## [Task prompt]
In the entries that follow, which lines hold the string "Ostrovy"? List them.

§

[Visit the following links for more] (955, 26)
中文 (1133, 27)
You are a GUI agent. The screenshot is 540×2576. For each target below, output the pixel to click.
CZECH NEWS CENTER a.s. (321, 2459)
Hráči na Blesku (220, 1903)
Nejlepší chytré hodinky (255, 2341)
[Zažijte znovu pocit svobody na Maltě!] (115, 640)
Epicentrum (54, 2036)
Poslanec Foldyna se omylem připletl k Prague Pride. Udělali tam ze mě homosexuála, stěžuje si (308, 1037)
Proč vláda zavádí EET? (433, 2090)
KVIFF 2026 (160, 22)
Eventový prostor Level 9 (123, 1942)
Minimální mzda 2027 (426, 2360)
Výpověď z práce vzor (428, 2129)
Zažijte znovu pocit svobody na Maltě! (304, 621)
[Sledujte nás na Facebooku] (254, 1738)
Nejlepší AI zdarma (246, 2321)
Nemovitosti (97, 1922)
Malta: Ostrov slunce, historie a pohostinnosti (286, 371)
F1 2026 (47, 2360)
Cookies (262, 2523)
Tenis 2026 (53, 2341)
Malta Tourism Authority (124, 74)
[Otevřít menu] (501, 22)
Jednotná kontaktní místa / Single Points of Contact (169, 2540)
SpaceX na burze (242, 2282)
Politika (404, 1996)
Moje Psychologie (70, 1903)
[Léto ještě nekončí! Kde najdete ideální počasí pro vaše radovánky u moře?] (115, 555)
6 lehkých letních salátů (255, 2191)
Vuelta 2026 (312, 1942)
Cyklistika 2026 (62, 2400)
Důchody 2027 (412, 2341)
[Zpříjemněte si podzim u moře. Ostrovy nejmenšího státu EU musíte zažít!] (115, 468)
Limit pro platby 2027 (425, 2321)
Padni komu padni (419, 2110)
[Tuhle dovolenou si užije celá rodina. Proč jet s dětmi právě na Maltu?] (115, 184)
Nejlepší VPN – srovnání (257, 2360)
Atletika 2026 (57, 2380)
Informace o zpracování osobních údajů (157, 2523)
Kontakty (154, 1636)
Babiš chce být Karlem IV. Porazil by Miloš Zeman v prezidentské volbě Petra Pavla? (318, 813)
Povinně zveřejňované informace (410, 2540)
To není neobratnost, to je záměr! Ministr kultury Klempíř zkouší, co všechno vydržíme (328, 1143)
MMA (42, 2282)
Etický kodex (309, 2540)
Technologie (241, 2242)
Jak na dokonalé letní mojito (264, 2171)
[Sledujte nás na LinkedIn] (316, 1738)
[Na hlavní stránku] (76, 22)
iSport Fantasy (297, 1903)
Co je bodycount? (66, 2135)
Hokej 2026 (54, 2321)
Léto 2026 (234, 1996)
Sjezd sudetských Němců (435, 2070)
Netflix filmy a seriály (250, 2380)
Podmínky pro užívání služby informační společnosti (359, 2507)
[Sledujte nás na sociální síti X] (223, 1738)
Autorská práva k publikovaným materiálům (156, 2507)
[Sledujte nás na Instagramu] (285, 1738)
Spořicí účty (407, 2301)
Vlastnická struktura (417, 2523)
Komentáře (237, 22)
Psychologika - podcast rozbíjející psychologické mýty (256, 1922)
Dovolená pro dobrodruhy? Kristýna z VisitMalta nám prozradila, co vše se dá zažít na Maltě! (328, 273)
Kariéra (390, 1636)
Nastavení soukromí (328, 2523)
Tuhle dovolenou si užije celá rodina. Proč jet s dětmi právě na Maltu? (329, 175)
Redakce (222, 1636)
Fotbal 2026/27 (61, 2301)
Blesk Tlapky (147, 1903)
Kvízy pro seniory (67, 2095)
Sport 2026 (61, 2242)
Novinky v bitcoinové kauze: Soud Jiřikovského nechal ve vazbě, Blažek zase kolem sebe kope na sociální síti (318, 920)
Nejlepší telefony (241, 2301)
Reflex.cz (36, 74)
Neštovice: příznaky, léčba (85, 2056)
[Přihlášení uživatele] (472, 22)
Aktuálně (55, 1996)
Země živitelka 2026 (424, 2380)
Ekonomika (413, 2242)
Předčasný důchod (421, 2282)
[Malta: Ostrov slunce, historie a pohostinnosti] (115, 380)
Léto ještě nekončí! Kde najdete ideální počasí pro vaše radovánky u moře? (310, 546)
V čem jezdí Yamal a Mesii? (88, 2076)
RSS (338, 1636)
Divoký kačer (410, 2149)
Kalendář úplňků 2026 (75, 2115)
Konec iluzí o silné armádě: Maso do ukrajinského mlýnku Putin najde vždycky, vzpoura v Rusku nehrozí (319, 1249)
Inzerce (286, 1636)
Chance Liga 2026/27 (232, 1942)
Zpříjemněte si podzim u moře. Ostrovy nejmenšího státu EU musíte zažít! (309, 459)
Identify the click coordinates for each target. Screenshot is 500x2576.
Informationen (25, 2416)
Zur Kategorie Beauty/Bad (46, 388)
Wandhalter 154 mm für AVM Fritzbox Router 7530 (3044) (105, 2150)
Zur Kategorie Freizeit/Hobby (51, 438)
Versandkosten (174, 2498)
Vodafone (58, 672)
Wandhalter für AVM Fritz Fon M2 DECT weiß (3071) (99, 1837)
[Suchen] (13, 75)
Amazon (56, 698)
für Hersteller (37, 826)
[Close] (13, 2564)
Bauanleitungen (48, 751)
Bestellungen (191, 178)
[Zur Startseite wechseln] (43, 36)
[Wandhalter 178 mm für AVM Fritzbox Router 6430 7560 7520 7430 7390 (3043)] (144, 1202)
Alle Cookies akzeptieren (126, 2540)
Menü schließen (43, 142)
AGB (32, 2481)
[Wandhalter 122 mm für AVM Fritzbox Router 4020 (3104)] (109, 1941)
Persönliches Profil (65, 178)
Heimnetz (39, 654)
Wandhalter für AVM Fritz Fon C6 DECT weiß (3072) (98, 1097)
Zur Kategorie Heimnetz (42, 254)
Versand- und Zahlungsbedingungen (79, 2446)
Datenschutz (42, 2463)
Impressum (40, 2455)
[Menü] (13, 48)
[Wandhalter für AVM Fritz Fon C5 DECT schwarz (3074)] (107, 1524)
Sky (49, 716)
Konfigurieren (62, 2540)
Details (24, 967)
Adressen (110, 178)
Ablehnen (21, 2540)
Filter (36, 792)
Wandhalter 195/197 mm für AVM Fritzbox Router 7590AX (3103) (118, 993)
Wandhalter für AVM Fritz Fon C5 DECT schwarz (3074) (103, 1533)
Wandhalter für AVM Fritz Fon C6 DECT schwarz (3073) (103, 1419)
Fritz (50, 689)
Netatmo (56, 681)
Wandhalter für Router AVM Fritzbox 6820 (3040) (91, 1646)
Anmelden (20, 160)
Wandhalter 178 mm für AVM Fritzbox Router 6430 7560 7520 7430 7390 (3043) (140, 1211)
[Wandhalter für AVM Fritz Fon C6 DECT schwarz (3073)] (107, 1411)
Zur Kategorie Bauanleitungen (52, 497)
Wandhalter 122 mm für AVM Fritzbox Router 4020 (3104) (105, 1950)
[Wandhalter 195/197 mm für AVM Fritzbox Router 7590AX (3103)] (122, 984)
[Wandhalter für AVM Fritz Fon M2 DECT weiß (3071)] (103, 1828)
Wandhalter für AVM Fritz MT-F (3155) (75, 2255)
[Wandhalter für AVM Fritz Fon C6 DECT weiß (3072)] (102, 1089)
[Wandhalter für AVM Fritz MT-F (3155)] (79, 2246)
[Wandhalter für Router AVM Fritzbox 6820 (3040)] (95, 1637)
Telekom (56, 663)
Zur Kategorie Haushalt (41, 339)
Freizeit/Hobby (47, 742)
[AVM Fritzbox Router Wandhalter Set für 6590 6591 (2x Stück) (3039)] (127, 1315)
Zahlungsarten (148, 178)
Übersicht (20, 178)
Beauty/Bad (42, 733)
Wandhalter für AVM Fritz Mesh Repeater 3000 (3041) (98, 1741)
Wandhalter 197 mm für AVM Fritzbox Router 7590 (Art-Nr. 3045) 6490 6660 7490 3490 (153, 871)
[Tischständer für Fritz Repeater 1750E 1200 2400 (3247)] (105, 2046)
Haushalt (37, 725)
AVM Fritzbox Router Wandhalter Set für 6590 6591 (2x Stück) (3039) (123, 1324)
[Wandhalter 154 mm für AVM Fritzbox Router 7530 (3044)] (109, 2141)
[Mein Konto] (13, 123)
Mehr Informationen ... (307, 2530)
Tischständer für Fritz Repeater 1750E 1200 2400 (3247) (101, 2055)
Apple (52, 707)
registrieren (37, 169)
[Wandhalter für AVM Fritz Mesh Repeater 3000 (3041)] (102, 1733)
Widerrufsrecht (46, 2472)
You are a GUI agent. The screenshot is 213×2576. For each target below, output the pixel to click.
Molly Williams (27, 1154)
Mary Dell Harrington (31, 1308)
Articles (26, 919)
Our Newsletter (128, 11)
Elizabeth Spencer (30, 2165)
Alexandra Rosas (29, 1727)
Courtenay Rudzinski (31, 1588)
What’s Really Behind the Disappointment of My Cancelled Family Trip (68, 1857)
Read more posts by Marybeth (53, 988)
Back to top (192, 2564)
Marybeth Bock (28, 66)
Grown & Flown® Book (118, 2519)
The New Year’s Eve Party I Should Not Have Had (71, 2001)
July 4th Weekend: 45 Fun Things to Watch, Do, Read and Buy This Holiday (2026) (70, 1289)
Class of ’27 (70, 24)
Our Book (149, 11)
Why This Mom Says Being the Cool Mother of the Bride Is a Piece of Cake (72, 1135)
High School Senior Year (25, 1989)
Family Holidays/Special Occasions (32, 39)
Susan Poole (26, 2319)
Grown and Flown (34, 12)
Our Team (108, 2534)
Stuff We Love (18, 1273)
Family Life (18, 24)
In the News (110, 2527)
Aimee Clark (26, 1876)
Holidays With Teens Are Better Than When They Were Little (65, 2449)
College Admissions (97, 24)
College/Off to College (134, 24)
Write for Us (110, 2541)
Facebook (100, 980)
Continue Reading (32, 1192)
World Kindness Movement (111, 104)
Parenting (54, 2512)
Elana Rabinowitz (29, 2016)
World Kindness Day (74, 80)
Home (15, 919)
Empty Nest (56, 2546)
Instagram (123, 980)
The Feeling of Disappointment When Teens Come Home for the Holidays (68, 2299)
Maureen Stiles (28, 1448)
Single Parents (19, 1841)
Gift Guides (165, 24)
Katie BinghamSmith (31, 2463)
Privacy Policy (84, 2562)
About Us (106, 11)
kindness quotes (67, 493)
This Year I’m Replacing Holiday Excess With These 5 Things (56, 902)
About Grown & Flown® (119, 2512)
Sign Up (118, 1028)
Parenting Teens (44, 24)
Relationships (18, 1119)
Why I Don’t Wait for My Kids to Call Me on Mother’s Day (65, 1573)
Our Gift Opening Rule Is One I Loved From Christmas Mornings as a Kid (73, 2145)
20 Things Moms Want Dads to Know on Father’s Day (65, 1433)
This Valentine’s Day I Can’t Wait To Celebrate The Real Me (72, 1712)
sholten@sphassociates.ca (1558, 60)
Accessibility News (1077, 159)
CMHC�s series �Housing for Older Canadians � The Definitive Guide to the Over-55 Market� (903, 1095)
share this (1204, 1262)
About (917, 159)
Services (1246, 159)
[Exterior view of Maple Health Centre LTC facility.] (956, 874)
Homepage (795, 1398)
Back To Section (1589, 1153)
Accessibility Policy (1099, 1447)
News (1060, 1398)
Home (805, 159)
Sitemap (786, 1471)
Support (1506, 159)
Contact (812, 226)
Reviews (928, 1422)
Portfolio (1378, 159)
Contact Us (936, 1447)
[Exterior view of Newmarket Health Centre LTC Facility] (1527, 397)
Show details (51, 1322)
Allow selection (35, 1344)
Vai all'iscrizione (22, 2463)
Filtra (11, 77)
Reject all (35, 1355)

§

## [Problem solution]
[Zpříjemněte si podzim u moře. Ostrovy nejmenšího státu EU musíte zažít!] (115, 468)
Zpříjemněte si podzim u moře. Ostrovy nejmenšího státu EU musíte zažít! (309, 459)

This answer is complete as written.